### Data for this task
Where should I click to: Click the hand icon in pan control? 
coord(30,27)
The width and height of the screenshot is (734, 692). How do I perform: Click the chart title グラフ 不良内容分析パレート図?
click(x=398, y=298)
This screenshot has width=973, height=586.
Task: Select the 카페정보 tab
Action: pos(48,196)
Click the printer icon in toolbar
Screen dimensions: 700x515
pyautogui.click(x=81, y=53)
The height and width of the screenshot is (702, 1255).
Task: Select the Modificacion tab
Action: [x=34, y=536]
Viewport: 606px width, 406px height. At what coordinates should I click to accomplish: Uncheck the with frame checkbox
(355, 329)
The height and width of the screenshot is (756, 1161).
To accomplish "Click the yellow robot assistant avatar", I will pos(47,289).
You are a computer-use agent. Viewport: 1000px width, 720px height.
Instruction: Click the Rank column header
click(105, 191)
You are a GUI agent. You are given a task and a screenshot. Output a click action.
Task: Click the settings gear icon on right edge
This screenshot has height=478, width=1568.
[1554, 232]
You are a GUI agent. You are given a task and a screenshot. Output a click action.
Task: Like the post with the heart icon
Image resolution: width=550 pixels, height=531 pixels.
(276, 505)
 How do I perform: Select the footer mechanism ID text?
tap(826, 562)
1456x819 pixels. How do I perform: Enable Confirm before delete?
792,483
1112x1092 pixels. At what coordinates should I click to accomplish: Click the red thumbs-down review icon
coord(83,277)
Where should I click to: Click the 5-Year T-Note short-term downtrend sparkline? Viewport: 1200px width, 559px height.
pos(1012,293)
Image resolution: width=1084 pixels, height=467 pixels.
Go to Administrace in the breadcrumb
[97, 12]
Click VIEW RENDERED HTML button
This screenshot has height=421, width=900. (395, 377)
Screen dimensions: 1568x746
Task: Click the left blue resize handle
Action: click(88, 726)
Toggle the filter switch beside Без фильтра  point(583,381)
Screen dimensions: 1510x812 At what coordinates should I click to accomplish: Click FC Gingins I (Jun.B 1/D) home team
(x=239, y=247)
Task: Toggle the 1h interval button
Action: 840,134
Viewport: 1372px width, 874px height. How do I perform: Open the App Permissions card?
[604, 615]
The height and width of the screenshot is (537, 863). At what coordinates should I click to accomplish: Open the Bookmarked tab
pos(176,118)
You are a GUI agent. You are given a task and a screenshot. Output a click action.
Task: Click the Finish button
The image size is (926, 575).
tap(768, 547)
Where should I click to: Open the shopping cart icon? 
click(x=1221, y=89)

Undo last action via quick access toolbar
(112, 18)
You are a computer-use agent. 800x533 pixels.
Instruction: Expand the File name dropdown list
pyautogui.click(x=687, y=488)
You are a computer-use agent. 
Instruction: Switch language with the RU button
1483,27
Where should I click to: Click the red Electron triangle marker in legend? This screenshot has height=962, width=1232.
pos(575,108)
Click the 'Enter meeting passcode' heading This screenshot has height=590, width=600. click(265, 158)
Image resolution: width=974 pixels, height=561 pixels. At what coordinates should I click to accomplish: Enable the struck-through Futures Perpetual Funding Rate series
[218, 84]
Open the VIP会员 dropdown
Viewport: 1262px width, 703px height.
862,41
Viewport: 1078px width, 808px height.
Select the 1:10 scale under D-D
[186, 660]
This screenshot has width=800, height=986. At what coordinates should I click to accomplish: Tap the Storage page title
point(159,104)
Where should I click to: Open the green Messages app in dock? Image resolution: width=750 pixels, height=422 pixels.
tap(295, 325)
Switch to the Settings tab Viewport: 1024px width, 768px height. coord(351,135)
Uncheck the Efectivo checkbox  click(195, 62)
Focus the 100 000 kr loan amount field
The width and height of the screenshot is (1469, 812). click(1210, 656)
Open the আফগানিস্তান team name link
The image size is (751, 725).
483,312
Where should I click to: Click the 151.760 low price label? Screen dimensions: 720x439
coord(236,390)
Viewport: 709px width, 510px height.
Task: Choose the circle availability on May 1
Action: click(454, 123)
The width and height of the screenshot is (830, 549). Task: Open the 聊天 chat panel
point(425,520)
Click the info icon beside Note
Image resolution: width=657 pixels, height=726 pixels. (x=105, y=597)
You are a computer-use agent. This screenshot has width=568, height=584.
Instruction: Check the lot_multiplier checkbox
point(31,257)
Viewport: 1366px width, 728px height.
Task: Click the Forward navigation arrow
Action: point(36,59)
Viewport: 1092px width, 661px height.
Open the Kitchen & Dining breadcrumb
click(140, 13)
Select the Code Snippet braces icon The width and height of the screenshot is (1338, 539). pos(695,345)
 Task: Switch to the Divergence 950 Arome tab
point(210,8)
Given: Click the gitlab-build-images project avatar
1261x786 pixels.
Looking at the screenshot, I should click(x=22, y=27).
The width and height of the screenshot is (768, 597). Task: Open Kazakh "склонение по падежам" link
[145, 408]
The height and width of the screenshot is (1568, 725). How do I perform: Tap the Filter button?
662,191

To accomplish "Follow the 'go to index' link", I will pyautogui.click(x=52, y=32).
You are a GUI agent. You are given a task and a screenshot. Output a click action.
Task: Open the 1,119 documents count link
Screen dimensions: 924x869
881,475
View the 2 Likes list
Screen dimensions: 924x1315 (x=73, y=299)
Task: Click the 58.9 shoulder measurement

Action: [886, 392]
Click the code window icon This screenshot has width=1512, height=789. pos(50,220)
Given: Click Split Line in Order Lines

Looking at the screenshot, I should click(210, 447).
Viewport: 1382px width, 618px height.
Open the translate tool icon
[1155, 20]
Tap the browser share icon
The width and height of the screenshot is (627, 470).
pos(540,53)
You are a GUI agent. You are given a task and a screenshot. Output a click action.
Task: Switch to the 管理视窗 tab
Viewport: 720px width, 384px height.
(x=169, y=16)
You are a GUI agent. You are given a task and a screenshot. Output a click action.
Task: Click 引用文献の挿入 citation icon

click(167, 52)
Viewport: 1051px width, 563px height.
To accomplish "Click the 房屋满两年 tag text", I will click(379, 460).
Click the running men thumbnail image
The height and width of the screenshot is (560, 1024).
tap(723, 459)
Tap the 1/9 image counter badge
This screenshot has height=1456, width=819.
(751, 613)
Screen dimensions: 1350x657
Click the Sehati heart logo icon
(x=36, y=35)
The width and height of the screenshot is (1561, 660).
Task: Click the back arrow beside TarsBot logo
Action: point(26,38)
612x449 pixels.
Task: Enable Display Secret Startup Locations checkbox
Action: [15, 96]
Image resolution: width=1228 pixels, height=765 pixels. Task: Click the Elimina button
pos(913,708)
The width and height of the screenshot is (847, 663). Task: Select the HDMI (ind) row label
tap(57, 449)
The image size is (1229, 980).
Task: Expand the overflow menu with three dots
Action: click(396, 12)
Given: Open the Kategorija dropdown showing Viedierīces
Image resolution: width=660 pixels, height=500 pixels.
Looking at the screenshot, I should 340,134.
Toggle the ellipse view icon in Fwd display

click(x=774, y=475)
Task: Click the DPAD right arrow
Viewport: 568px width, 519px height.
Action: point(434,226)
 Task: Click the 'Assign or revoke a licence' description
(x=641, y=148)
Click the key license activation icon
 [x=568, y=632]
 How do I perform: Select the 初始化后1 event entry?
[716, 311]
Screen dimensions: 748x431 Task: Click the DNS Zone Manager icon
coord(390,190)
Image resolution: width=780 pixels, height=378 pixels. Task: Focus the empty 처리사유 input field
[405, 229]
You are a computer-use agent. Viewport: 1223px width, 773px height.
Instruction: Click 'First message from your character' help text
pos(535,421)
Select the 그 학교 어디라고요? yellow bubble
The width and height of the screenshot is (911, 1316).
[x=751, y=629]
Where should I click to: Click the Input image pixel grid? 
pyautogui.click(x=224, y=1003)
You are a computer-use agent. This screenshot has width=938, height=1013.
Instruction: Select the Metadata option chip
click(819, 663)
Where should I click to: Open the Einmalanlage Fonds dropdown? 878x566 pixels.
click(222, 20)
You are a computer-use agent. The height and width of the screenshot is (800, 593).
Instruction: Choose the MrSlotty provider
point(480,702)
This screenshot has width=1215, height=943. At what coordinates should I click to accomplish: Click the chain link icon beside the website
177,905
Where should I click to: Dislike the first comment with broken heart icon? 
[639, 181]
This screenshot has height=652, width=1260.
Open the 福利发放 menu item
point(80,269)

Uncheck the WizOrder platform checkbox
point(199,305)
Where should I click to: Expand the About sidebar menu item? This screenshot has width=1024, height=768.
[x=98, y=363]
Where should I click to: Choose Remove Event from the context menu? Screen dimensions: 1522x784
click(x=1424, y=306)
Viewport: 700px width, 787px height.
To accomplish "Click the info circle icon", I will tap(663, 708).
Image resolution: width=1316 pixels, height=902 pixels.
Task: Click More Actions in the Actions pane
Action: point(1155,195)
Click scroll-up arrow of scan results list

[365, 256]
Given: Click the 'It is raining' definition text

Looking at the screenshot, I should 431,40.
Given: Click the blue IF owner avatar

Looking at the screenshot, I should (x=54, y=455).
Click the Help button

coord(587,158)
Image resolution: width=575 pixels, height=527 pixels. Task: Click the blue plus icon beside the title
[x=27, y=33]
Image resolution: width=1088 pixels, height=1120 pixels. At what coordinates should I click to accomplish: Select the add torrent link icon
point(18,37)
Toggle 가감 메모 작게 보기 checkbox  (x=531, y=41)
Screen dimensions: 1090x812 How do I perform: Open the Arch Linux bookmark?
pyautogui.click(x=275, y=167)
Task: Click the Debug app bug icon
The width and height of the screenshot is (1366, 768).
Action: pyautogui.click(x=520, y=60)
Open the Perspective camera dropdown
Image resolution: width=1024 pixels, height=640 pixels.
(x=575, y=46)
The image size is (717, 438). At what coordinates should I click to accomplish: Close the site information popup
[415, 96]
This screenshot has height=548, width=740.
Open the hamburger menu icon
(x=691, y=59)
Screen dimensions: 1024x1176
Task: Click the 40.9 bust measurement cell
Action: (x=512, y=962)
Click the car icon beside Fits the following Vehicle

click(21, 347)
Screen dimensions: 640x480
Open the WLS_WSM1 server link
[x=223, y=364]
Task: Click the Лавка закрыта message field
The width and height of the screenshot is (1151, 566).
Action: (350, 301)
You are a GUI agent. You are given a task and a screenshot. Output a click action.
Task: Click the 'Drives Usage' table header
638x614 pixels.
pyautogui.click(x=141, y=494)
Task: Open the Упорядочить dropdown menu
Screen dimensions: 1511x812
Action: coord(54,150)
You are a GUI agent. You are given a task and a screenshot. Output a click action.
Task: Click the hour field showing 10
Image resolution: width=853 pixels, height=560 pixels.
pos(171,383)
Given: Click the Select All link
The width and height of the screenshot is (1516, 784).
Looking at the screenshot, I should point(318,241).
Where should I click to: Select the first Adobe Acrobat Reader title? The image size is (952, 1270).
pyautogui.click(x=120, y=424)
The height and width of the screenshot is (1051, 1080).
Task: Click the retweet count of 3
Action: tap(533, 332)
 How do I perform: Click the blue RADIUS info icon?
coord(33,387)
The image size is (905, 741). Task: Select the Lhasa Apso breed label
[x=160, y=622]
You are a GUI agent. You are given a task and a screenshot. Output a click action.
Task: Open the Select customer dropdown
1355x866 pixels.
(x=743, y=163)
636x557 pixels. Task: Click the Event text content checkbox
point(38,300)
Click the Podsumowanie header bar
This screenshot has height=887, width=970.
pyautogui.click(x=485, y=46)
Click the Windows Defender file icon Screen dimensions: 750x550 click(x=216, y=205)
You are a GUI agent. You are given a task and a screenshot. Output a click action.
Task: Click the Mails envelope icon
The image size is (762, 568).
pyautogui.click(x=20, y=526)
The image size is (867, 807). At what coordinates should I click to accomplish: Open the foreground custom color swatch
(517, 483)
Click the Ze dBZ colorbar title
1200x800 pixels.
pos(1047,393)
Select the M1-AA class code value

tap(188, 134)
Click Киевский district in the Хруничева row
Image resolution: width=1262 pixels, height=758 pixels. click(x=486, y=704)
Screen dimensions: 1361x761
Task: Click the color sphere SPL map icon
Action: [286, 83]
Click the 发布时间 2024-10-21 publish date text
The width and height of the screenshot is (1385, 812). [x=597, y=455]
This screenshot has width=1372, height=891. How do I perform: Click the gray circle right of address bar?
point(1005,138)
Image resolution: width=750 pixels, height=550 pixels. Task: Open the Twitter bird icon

### The task
What is needed is an exact copy of the entries above, from the first line through the line holding "You are a computer-use agent. Viewport: 1000px", with both of those lines kept; please give nothing else.

### Exercise result
Where should I click to: Click the hand icon in pan control? 
coord(30,27)
The width and height of the screenshot is (734, 692). How do I perform: Click the chart title グラフ 不良内容分析パレート図?
click(x=398, y=298)
This screenshot has width=973, height=586.
Task: Select the 카페정보 tab
Action: pos(48,196)
Click the printer icon in toolbar
Screen dimensions: 700x515
pyautogui.click(x=81, y=53)
The height and width of the screenshot is (702, 1255).
Task: Select the Modificacion tab
Action: [x=34, y=536]
Viewport: 606px width, 406px height. At what coordinates should I click to accomplish: Uncheck the with frame checkbox
(355, 329)
The height and width of the screenshot is (756, 1161).
To accomplish "Click the yellow robot assistant avatar", I will pos(47,289).
You are a computer-use agent. Viewport: 1000px width, 720px height.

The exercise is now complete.